WHAT THE EXERCISE ASKS: Keeping every word the same, give again only the lines from the one with "1005x760 pixels. Task: Click" through the end of the data, both included, and leave every picture out.

PROVIDED DATA:
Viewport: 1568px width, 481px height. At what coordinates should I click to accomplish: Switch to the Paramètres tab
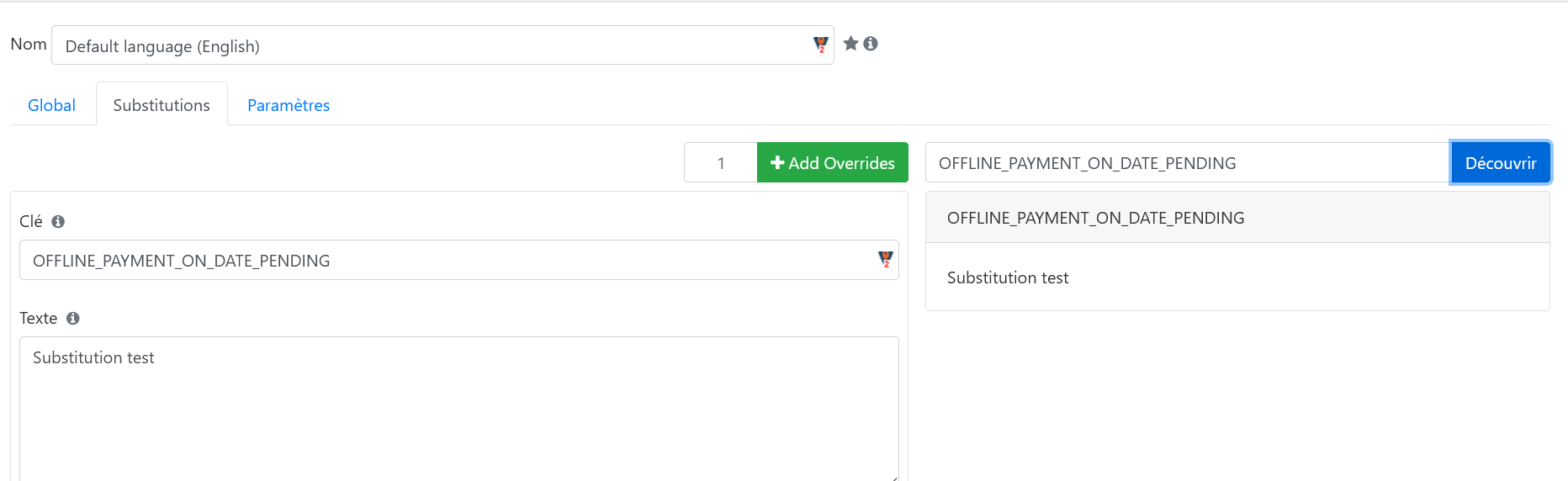(x=289, y=105)
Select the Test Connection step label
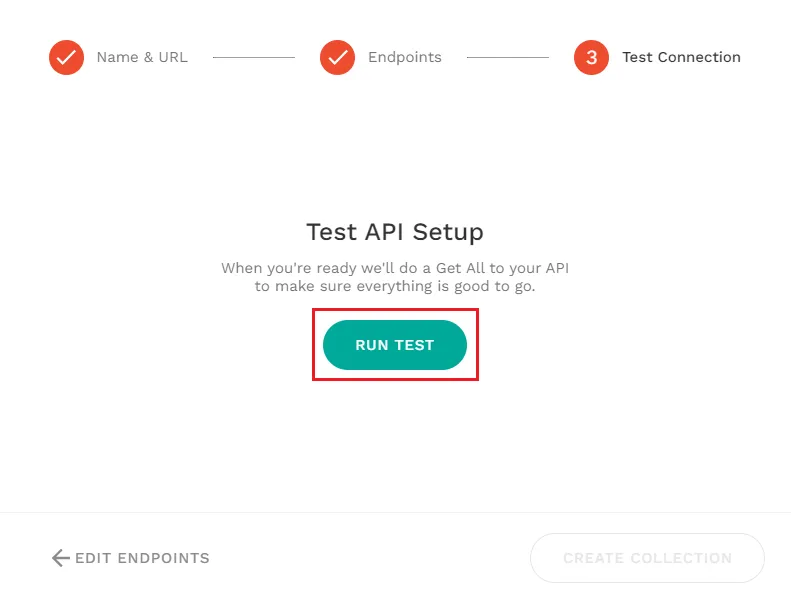This screenshot has width=791, height=597. [x=681, y=58]
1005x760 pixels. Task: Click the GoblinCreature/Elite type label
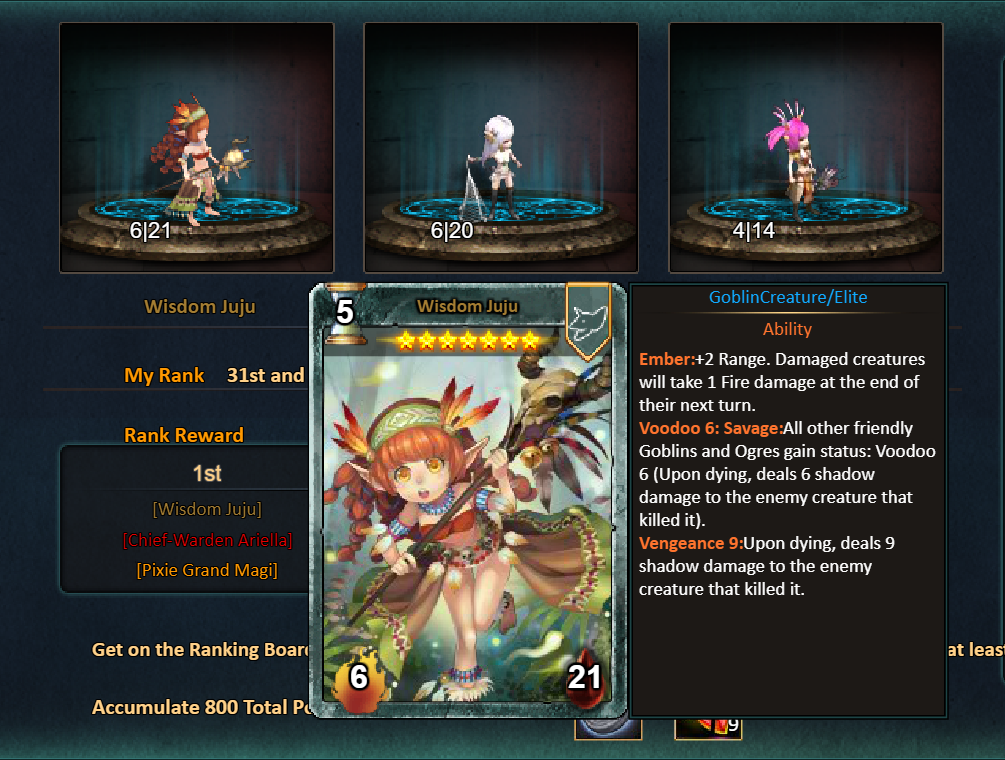point(788,297)
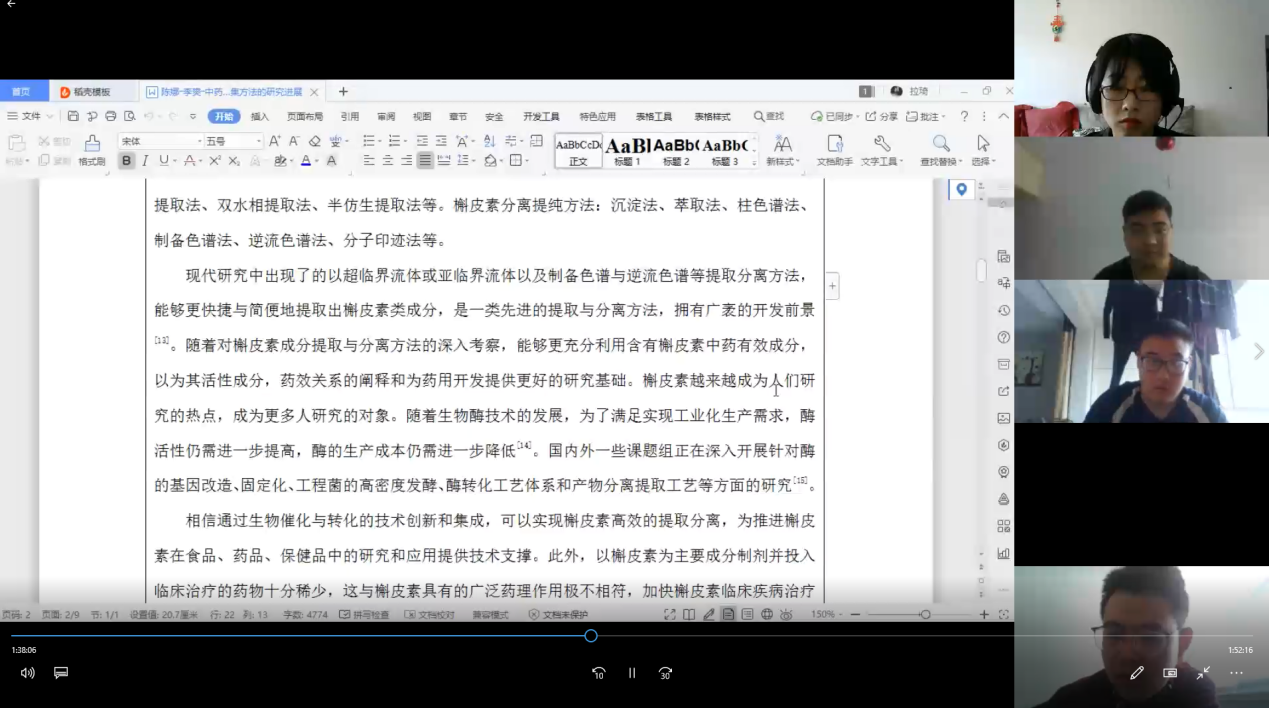Rewind video by 10 seconds

click(x=598, y=673)
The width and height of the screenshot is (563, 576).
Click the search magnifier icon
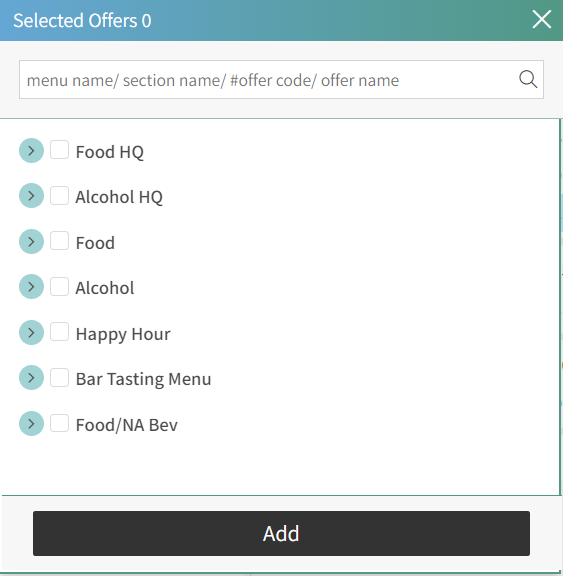click(528, 79)
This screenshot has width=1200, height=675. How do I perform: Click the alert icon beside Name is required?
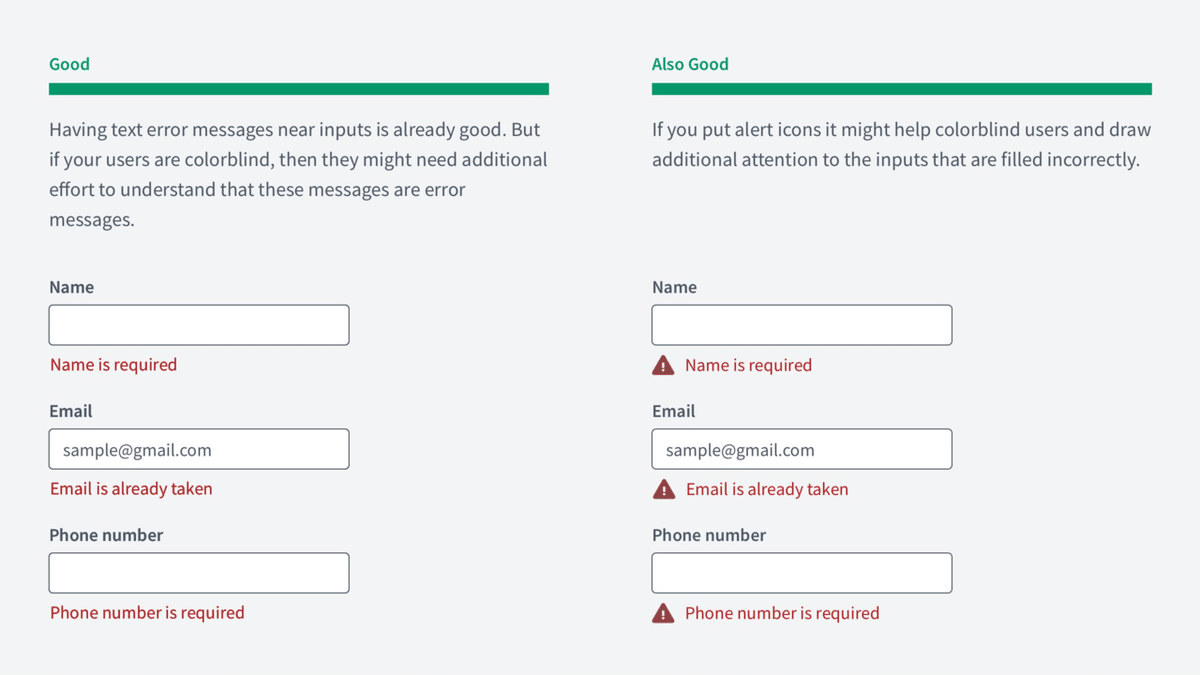pyautogui.click(x=663, y=366)
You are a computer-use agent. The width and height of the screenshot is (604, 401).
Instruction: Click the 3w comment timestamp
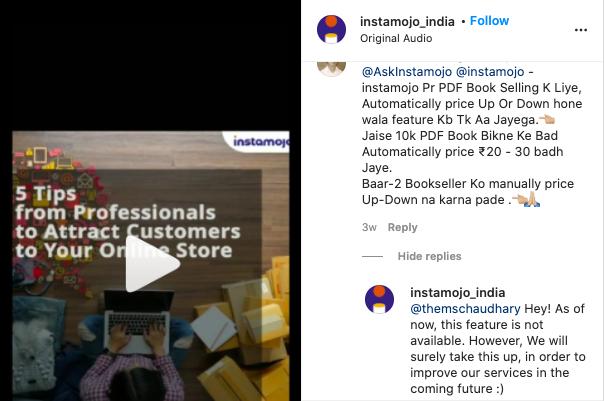(x=369, y=227)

TASK RESULT:
1005x760 pixels. Task: Click the GoblinCreature/Elite type label
point(788,297)
Rewind video by 10 seconds

click(x=598, y=673)
The width and height of the screenshot is (563, 576).
Click the search magnifier icon
click(528, 79)
This screenshot has width=1200, height=675. How do I perform: Click the alert icon beside Name is required?
pyautogui.click(x=663, y=366)
You are a computer-use agent. The width and height of the screenshot is (604, 401).
Instruction: Click the 3w comment timestamp
(x=369, y=227)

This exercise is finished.